The plan does not approve or deny procedures, services, testing, or equipment for our members. Our decisions concern coverage only. The decision of whether or not to have a certain test, treatment or procedure is one made between the physician and his/her patient. The plan administers benefits based on the member’s contract and corporate medical policies. Physicians should always exercise their best medical judgment in providing the care they feel is most appropriate for their patients.
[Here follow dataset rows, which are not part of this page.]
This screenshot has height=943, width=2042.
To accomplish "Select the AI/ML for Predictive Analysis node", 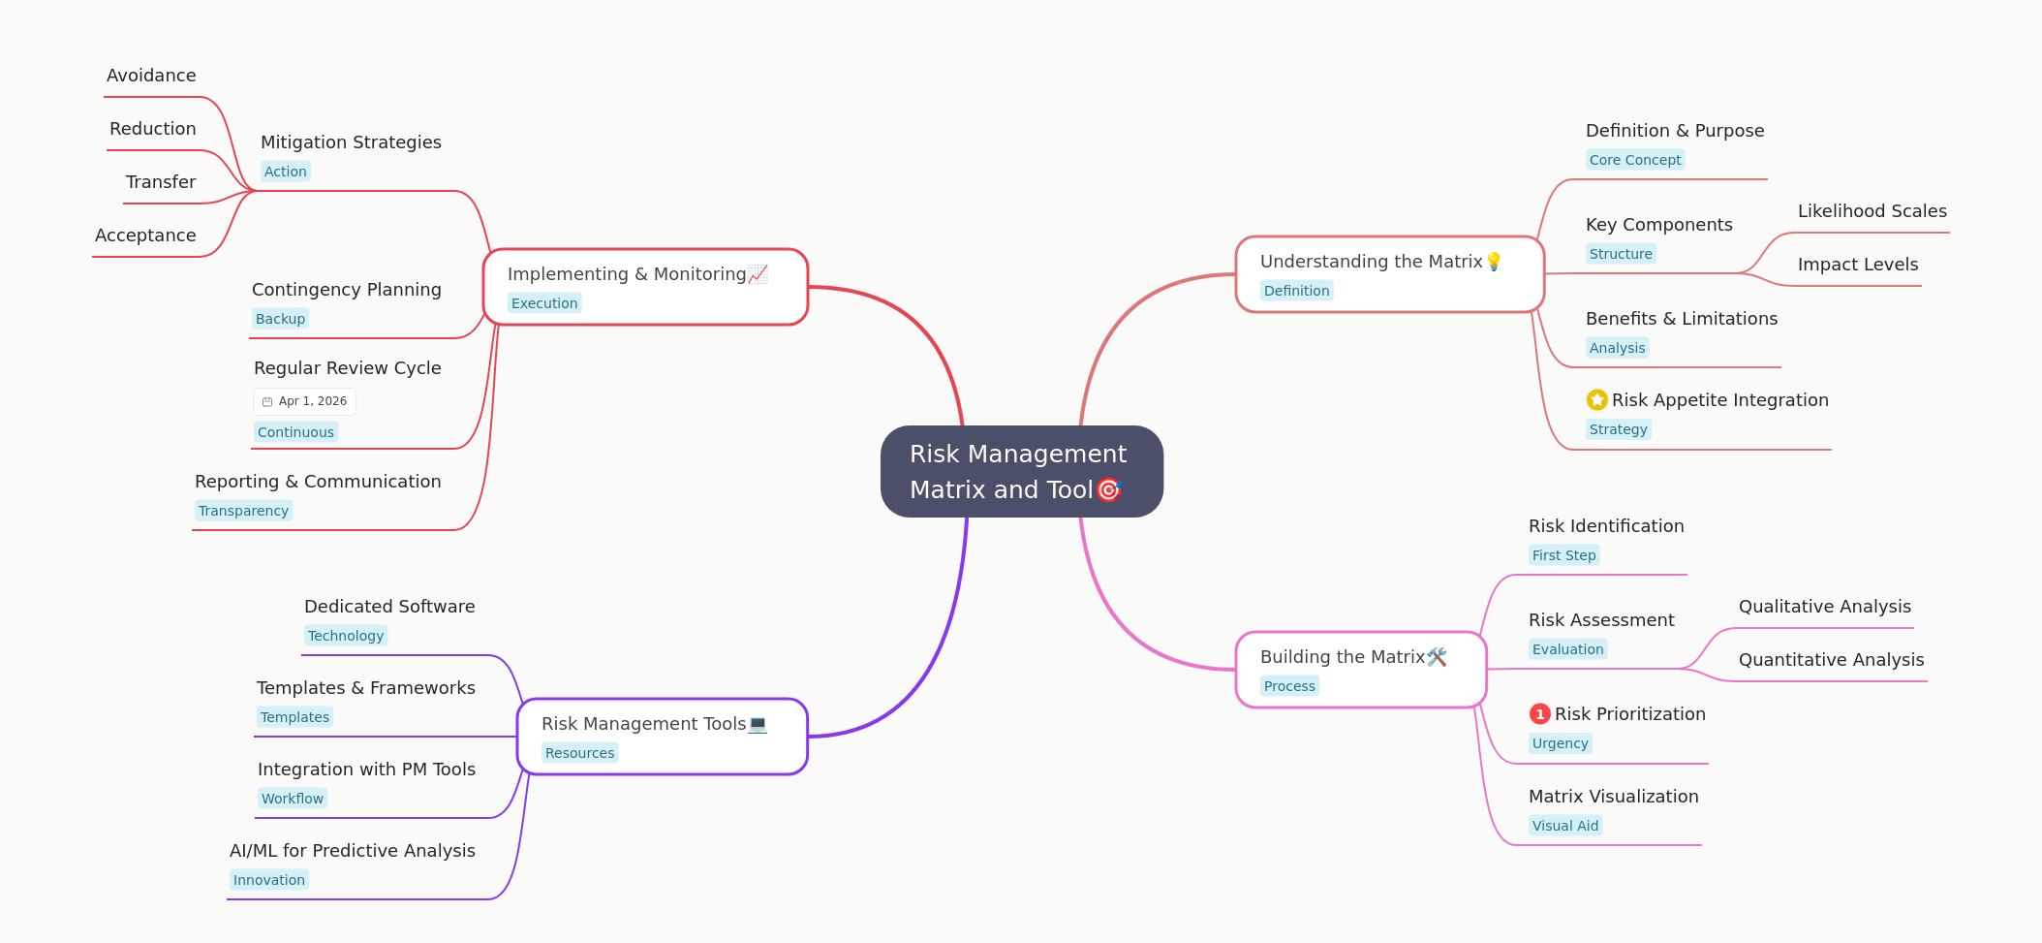I will (352, 850).
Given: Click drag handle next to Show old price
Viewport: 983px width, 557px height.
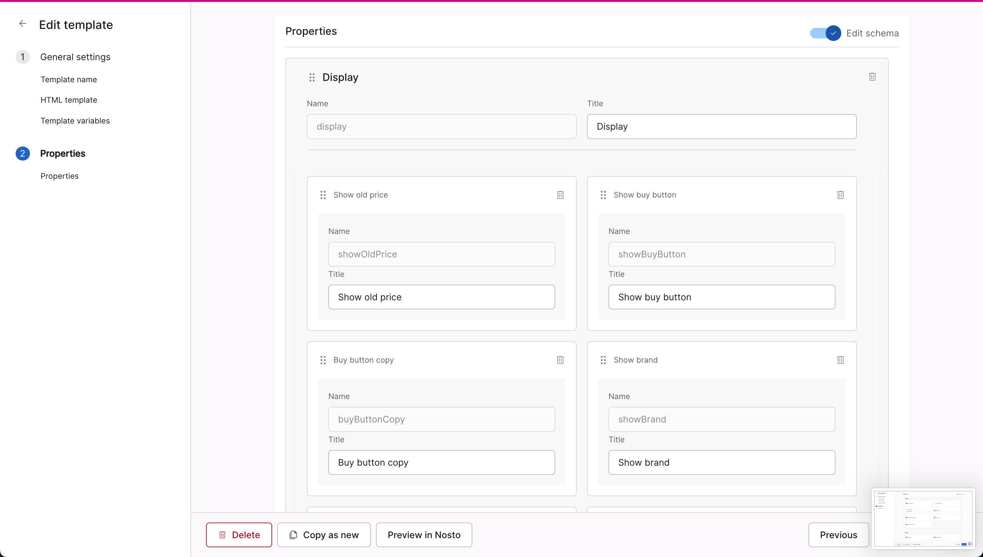Looking at the screenshot, I should pyautogui.click(x=323, y=195).
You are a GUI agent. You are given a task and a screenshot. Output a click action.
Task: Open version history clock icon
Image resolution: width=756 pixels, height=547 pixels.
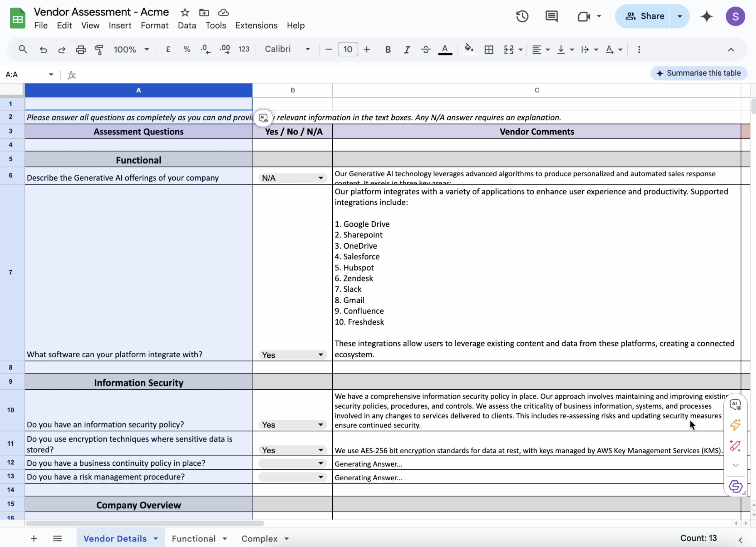522,16
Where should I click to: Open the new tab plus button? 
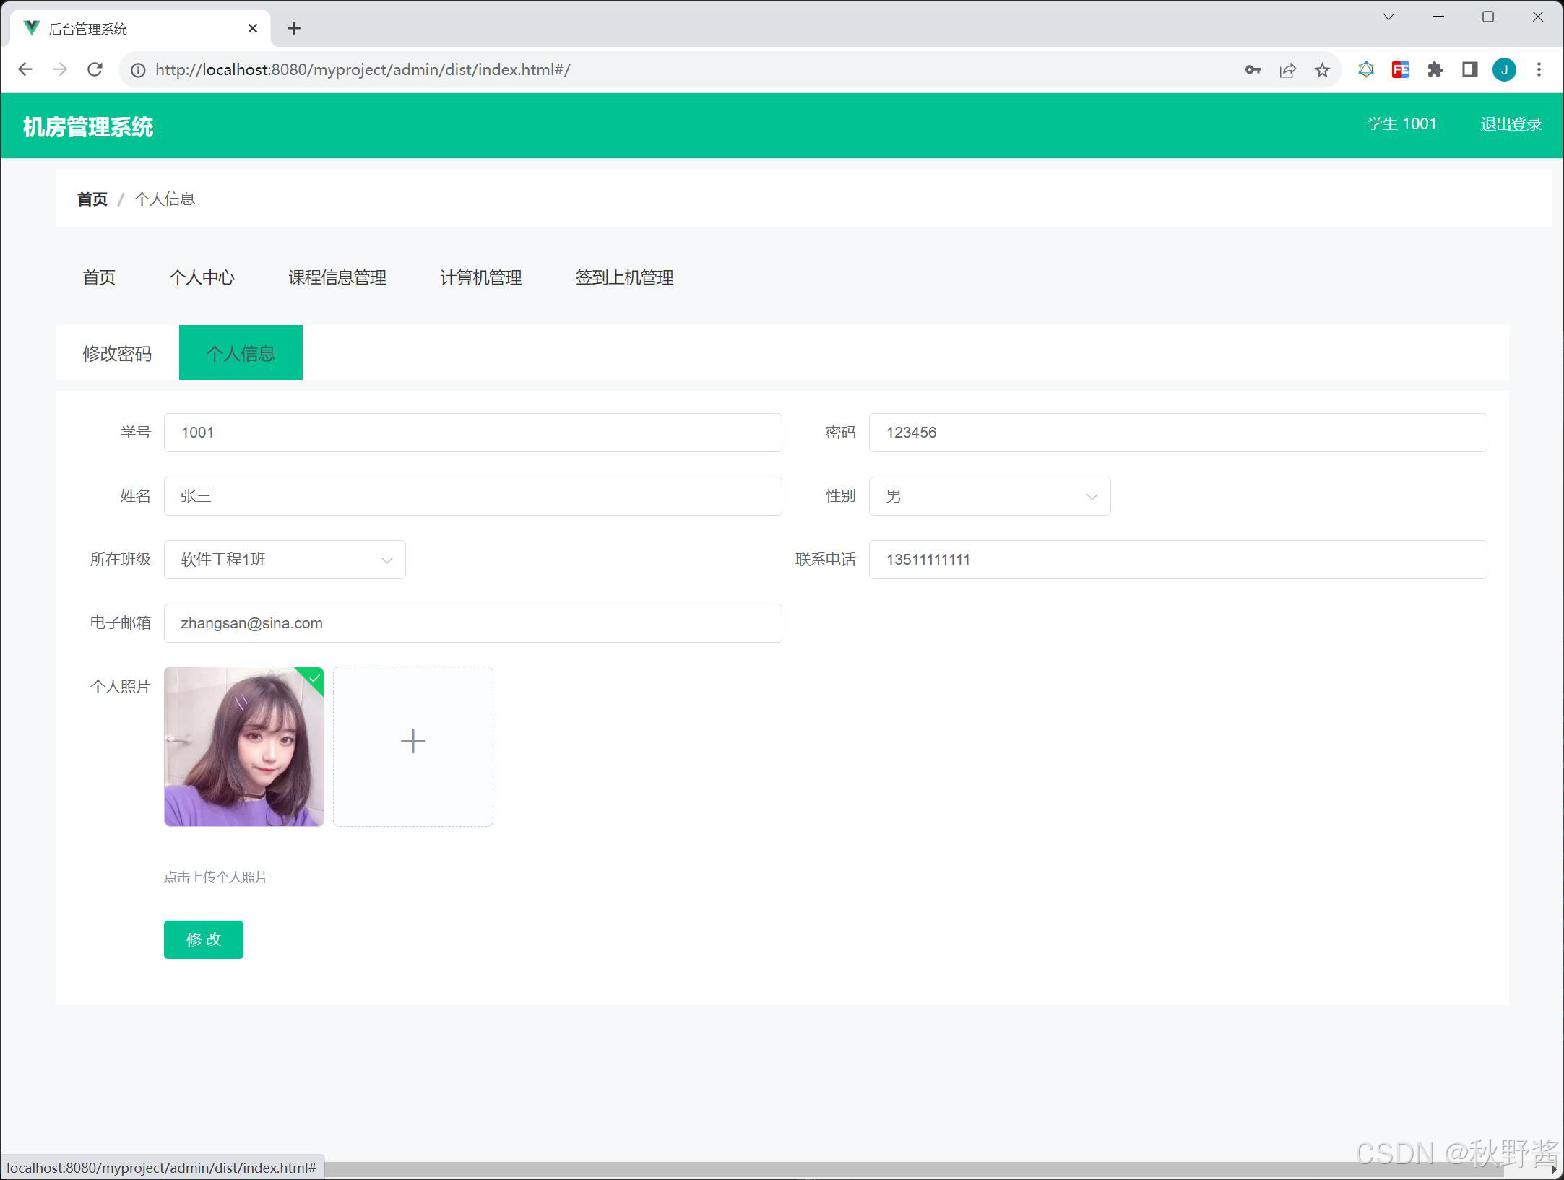point(293,28)
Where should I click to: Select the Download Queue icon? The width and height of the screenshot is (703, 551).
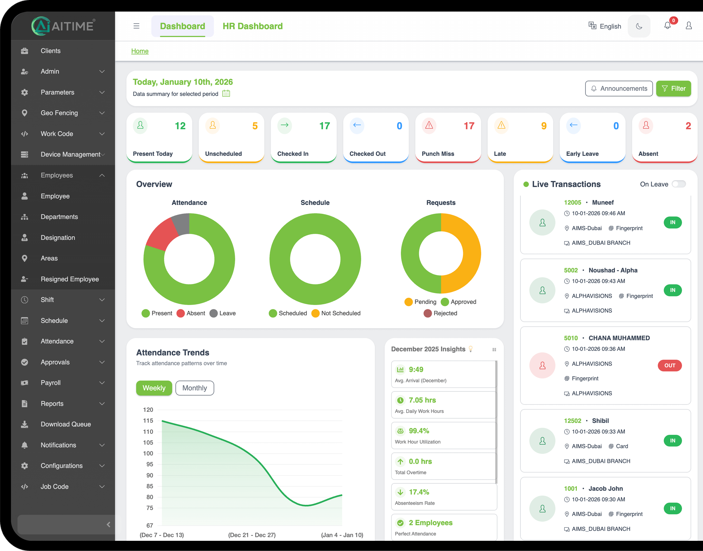point(24,424)
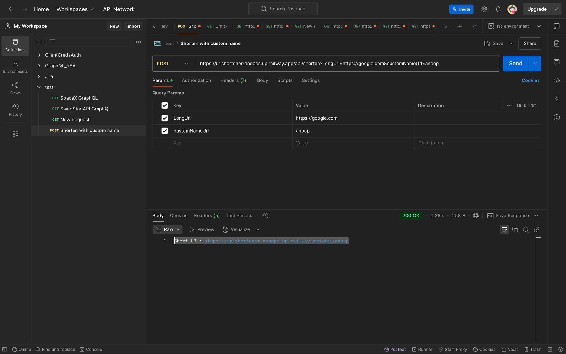Expand the GraphQL_RSA collection

[39, 66]
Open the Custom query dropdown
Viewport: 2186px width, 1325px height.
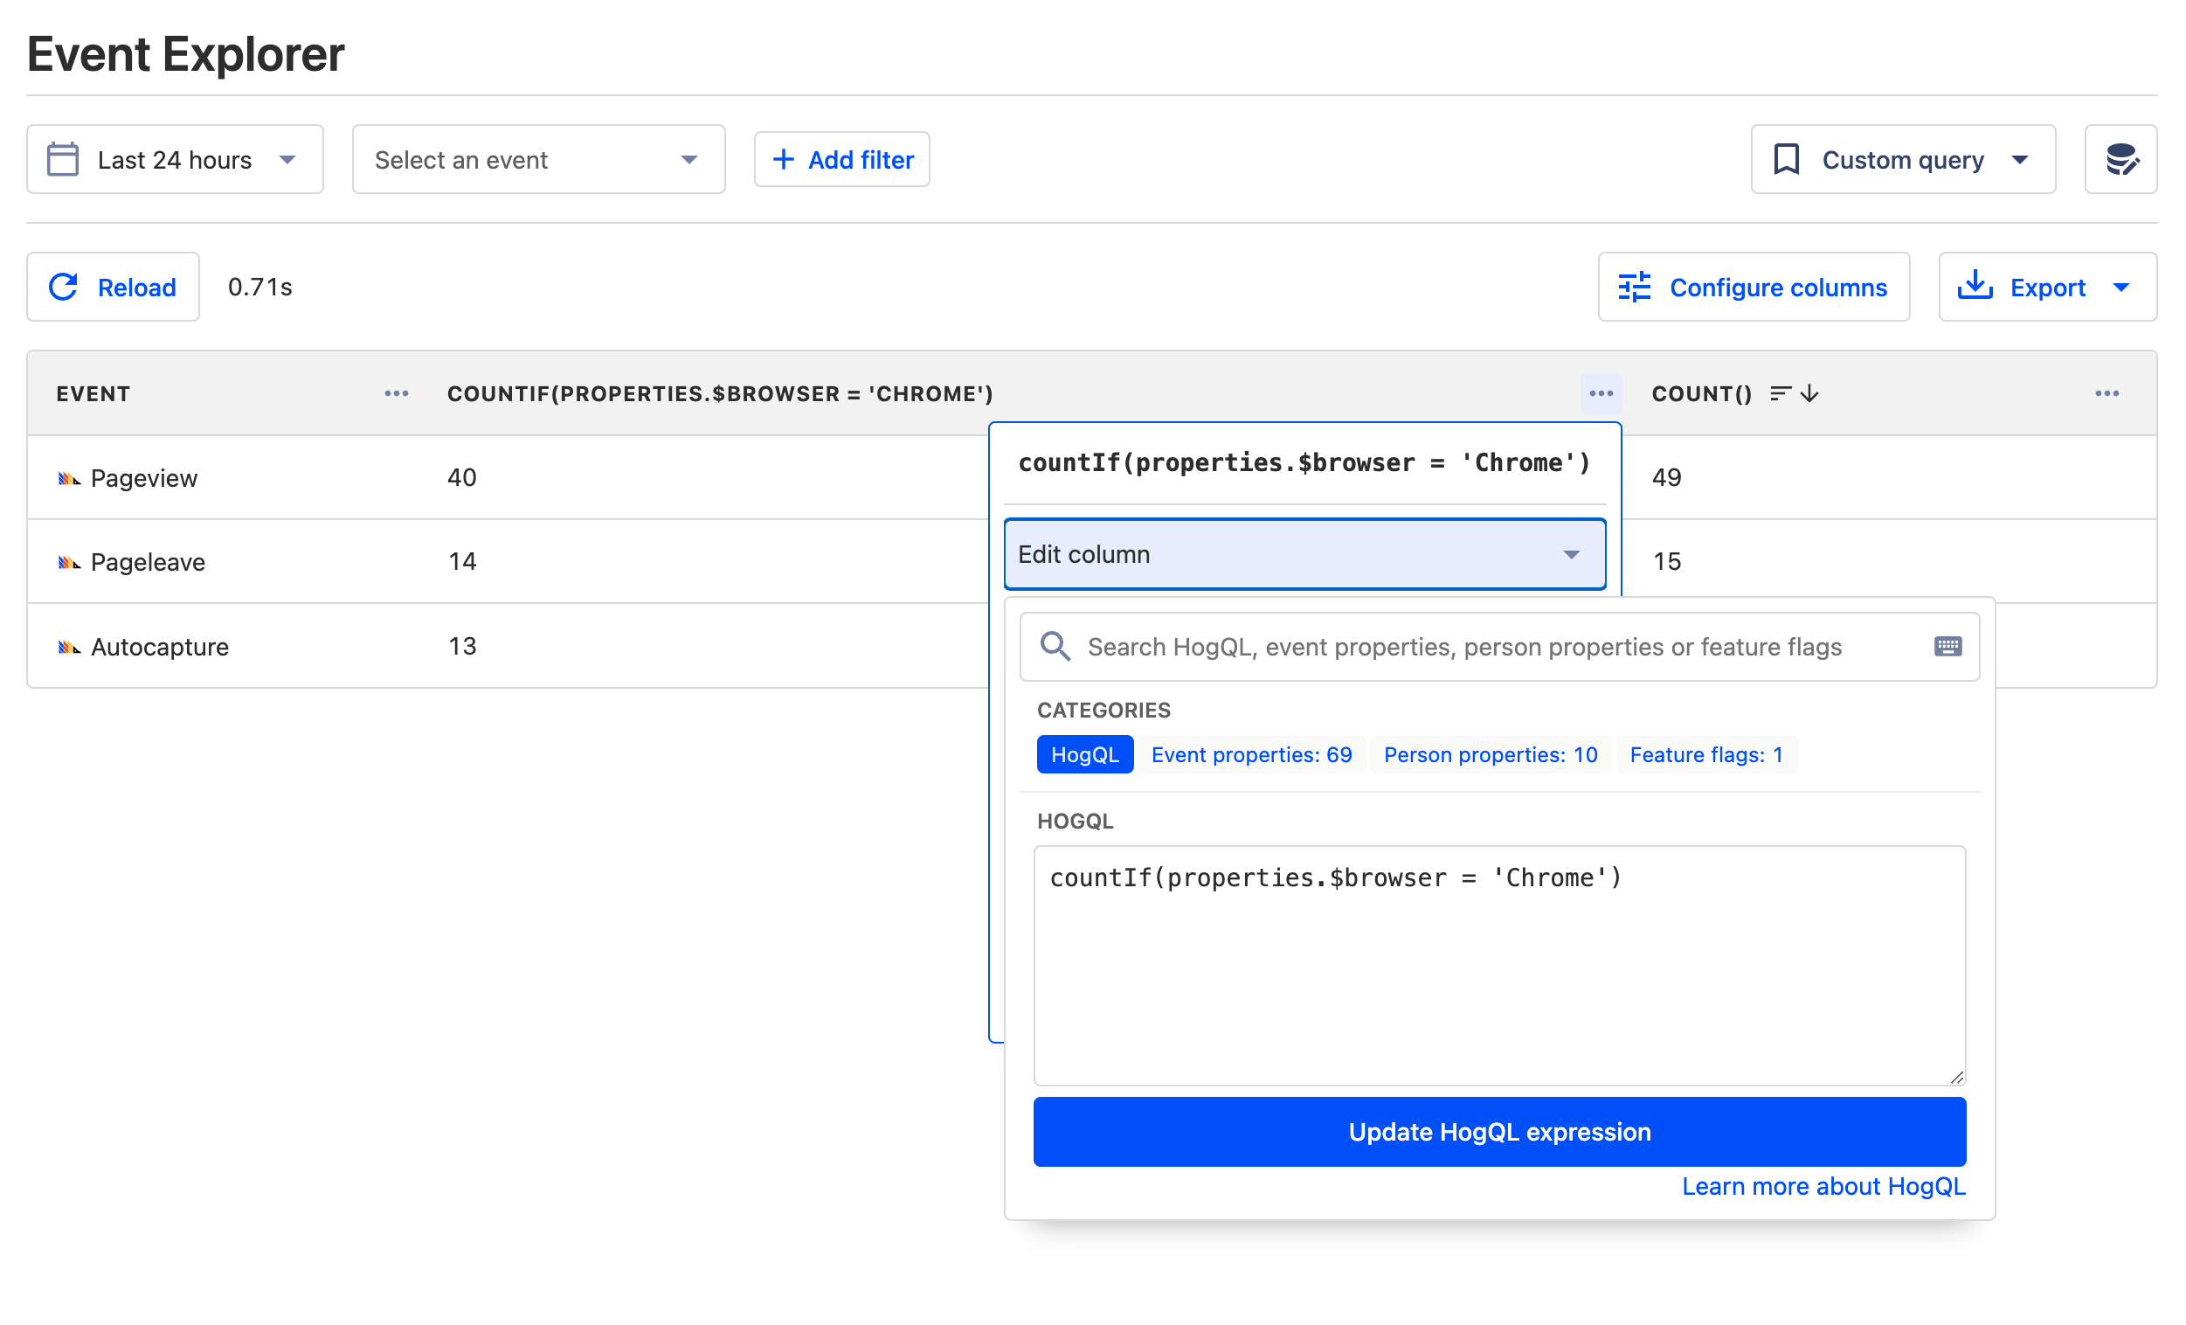pyautogui.click(x=1902, y=160)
Needed care should not be delayed or refused because of a coverage determination.

As a general rule, benefits are payable under health plans only in cases of medical necessity and only if services or supplies are not investigational, provided the customer group contracts have such coverage.

The following Association Technology Evaluation Criteria must be met for a service/supply to be considered for coverage:

1. The technology must have final approval from the appropriate government regulatory bodies;

2. The scientific evidence must permit conclusions concerning the effect of the technology on health outcomes;

3. The technology must improve the net health outcome;

4. The technology must be as beneficial as any established alternatives;

5. The improvement must be attainable outside the investigational setting.


Medical Necessity means that health care services (e.g., procedures, treatments, supplies, devices, equipment, facilities or drugs) that a physician, exercising prudent clinical judgment, would provide to a patient for the purpose of preventing, evaluating, diagnosing or treating an illness, injury or disease or its symptoms, and that are:

1. In accordance with generally accepted standards of medical practice; and

2. Clinically appropriate in terms of type, frequency, extent, site and duration and considered effective for the patient’s illness, injury or disease; and

3. Not primarily for the convenience of the patient, physician or other health care provider; and

4. Not more costly than an alternative service or sequence of services at least as likely to produce equivalent therapeutic or diagnostic results as to the diagnosis or treatment of that patient’s illness, injury or disease.